Residência. Colaço só não largou a faculdade graças ao apoio dos amigos, cotistas e não cotistas. Uma delas, Monique Barreto, negra, cotista e uma das melhores aluna da turma, foi fundamental. Quando começava a se lamuriar sobre seu sentimento de inferioridade, ouvia da amiga um "cala a boca e estuda". Ele obedeceu.

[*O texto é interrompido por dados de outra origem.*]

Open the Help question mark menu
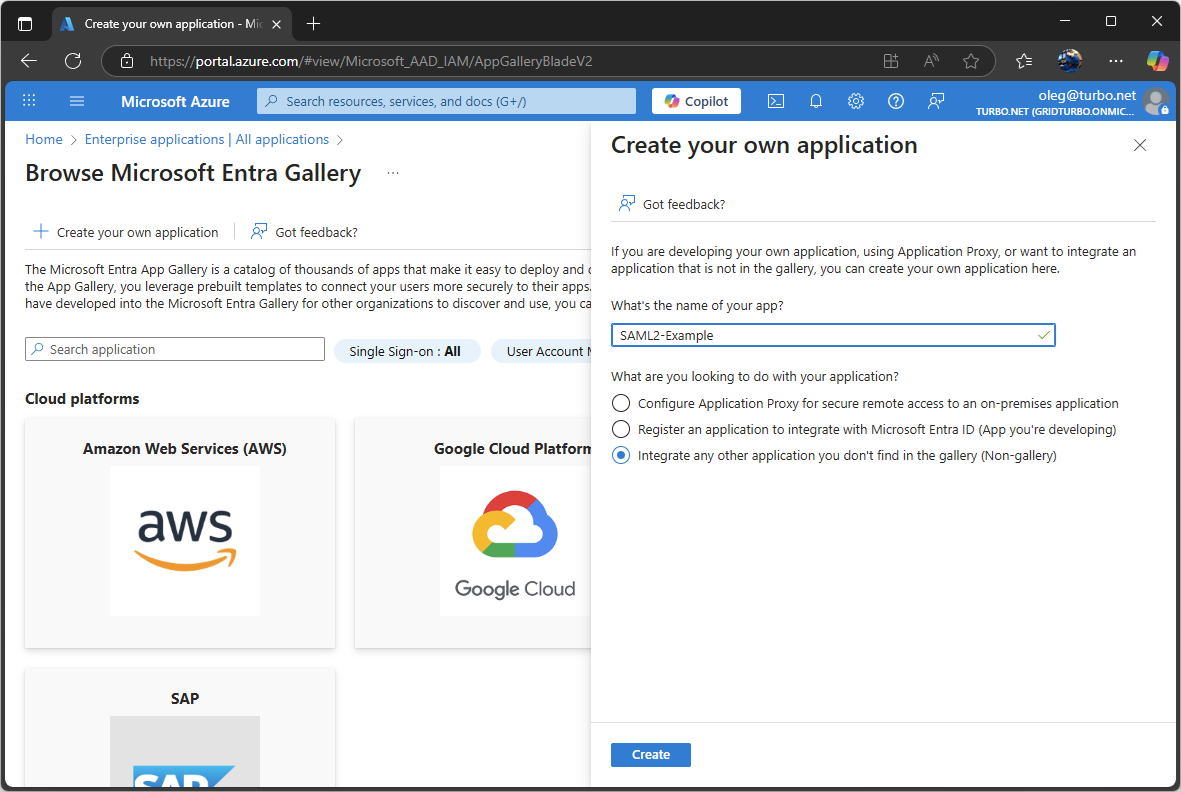Image resolution: width=1181 pixels, height=792 pixels. coord(896,100)
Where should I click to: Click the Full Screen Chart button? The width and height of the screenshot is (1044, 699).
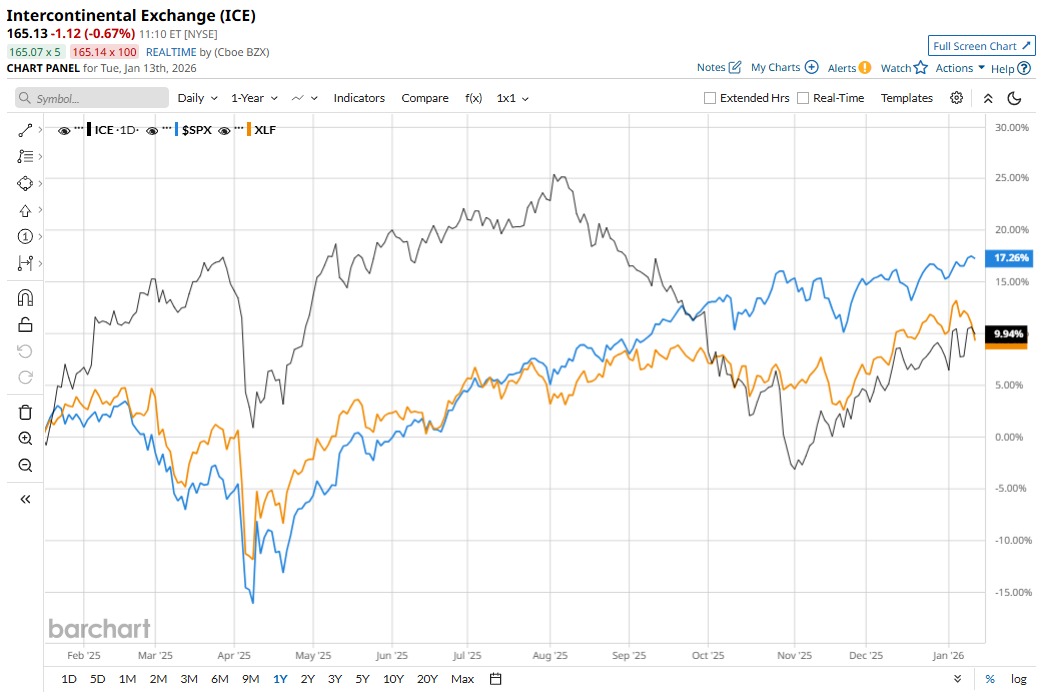(980, 46)
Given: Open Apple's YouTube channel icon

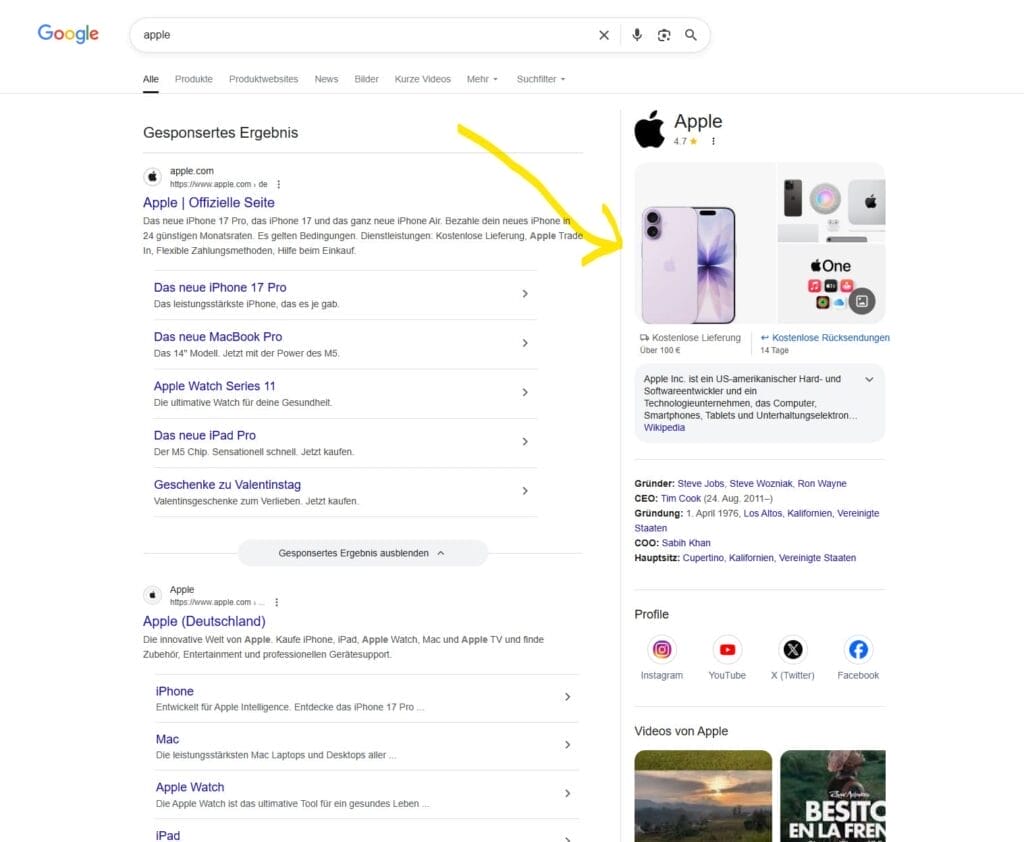Looking at the screenshot, I should pos(727,649).
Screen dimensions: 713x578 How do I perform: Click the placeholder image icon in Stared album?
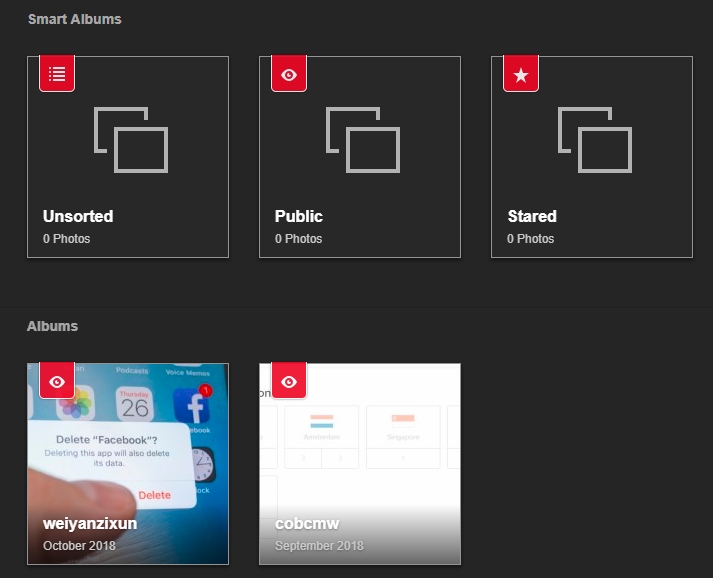click(x=594, y=139)
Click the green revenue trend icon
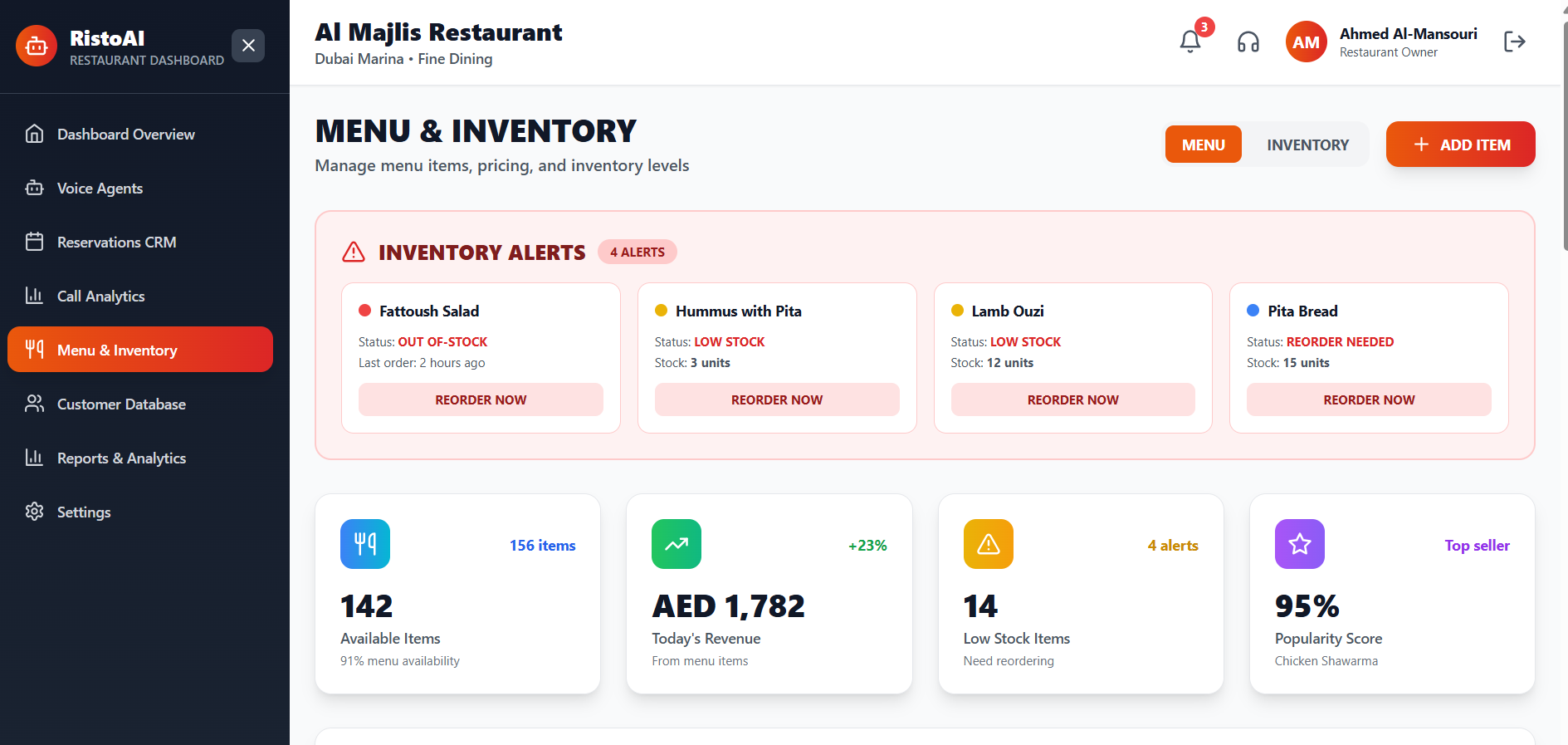 coord(677,544)
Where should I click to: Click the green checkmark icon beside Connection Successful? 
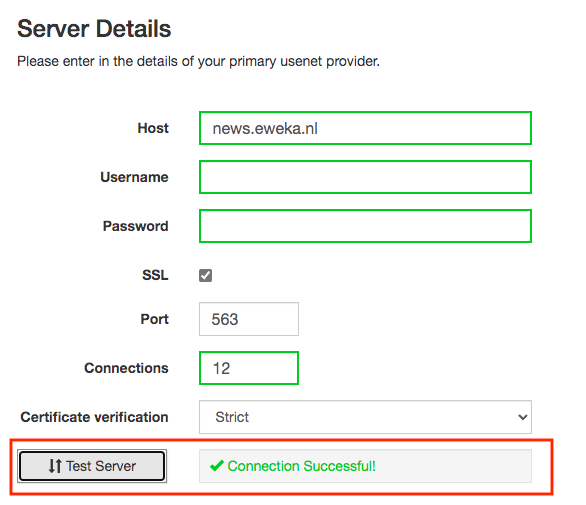(x=217, y=466)
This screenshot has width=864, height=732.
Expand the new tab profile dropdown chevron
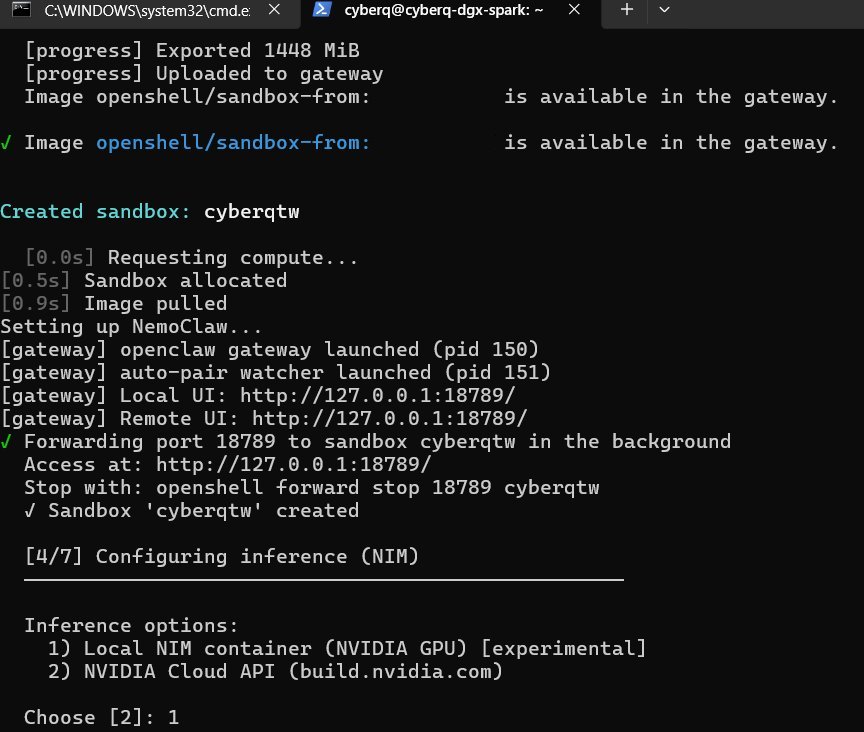[664, 10]
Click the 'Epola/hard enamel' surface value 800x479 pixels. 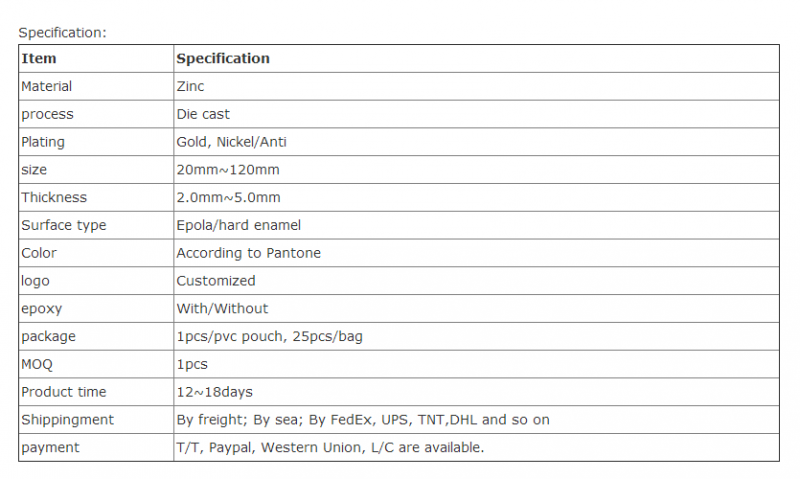coord(238,225)
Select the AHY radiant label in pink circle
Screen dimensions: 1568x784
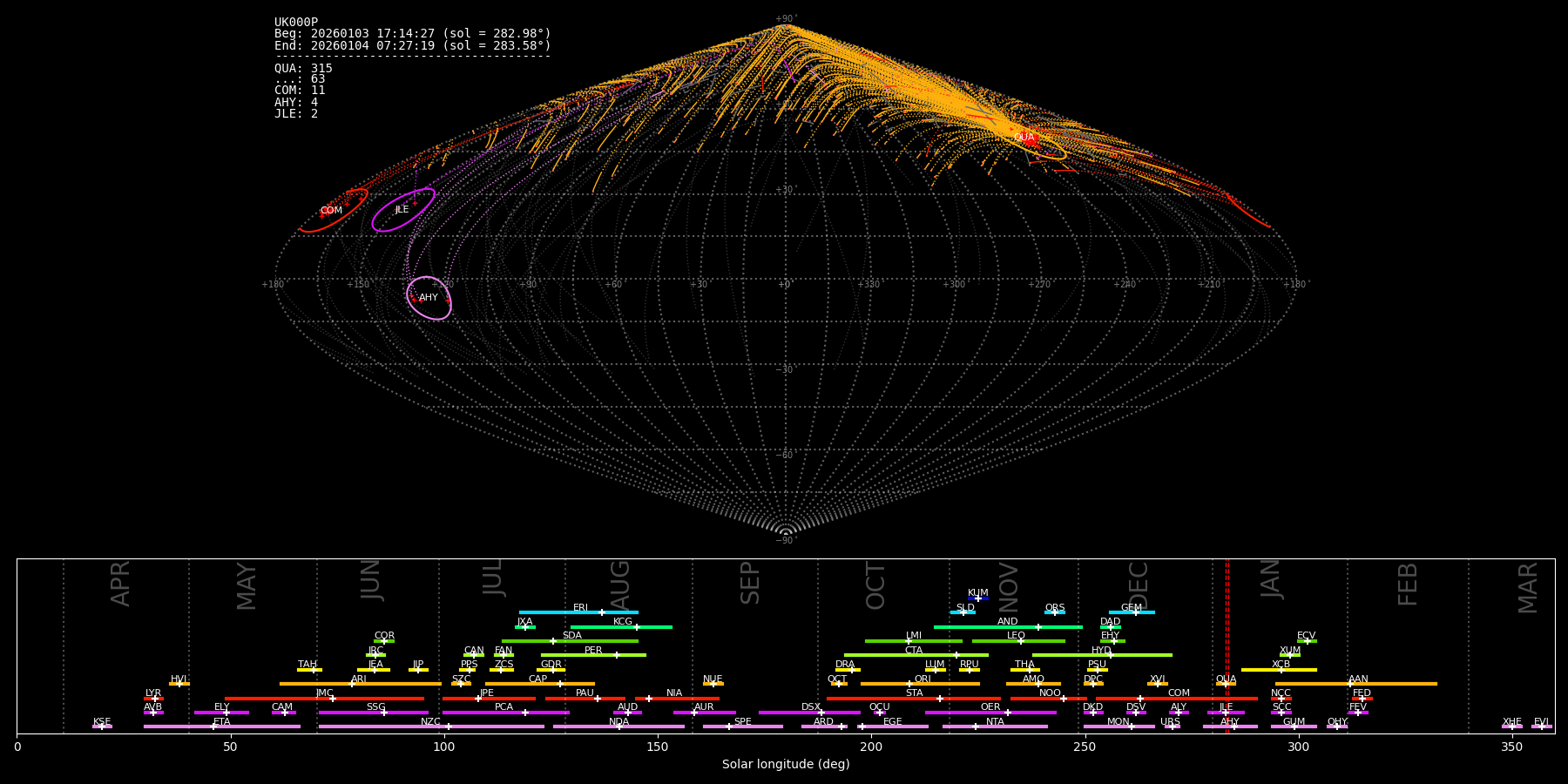coord(429,298)
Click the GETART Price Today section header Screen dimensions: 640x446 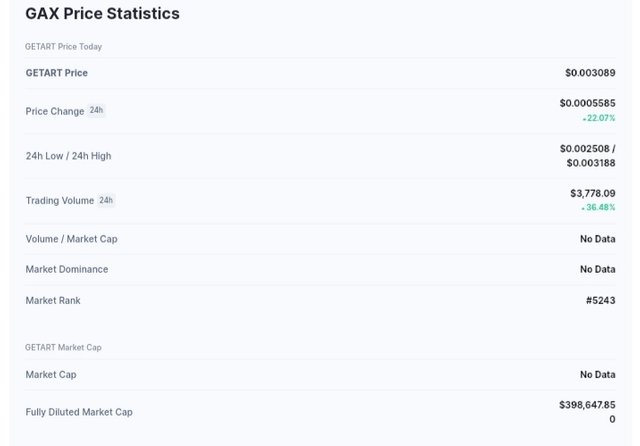[x=63, y=47]
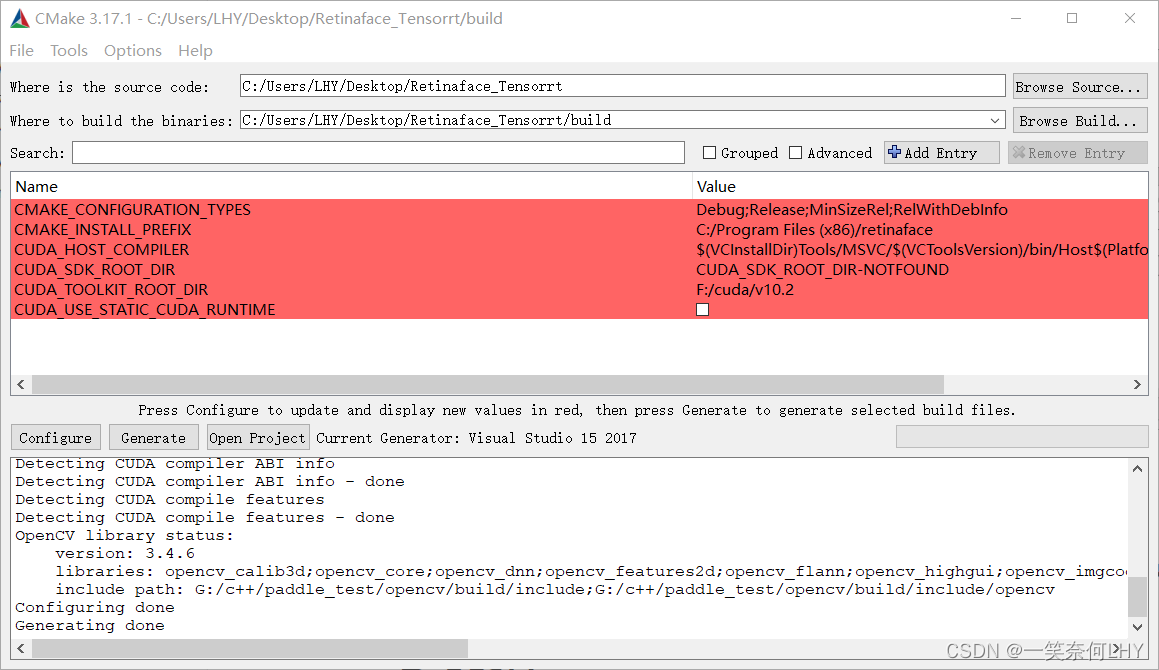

No sexto ano, teve sua segunda crise. Na hora de escolher a residência, sua vontade era fazer medicina de família, que atende principalmente pessoas carentes nos serviços de Programa de Saúde da Família. Titubeou quando começou a ouvir: "Ah, você não quer estudar, né?" Medicina de família ainda é considerada, mesmo entre muitos médicos, como medicina simples para pessoas simples com médicos simples. "Não é isso. É uma atenção primária que resolve 87% do agravo de saúde das pessoas e desafoga postos de saúde e emergências dos hospitais."
No final, falou mais alto a vocação e o apoio do melhor amigo, Rodolfo Deusdará, um não cotista que está fazendo residência em medicina de família, na Universidade Federal do Rio de Janeiro (UFRJ). "Dinheiro nunca foi o mais importante para mim. Eu quero trabalhar onde eu realmente faça a diferença."
A vida da família Colaço já deu um salto. Hoje, ele ganha três vezes mais do que na época em que dava a volta na cidade com suas aulas particulares. Quando terminar a residência, pode ganhar mais de R$ 10 mil como médico do Programa Saúde da Família.
A principal recompensa pelo esforço que ele e toda família fizeram nos últimos seis anos foi a noite de 15 de dezembro de 2010. Uma van alugada levou até a casa de festa no Recreio dos Bandeirantes, a 70 quilômetros de Nilópolis, a mãe, a madrinha, os três irmãos, a professora do maternal e outra do ensino médio para assistir à formatura. "Fizemos uma dívida absurda", lembra.
Os gastos chegaram a quase R$ 4 mil, incluindo a compra de um vestido vinho longo para a mãe e o aluguel de um smoking para o formando e de três vestidos para as professoras e a madrinha. Tudo dividido em suaves prestações. A choradeira da família foi a prova de que valeu a pena.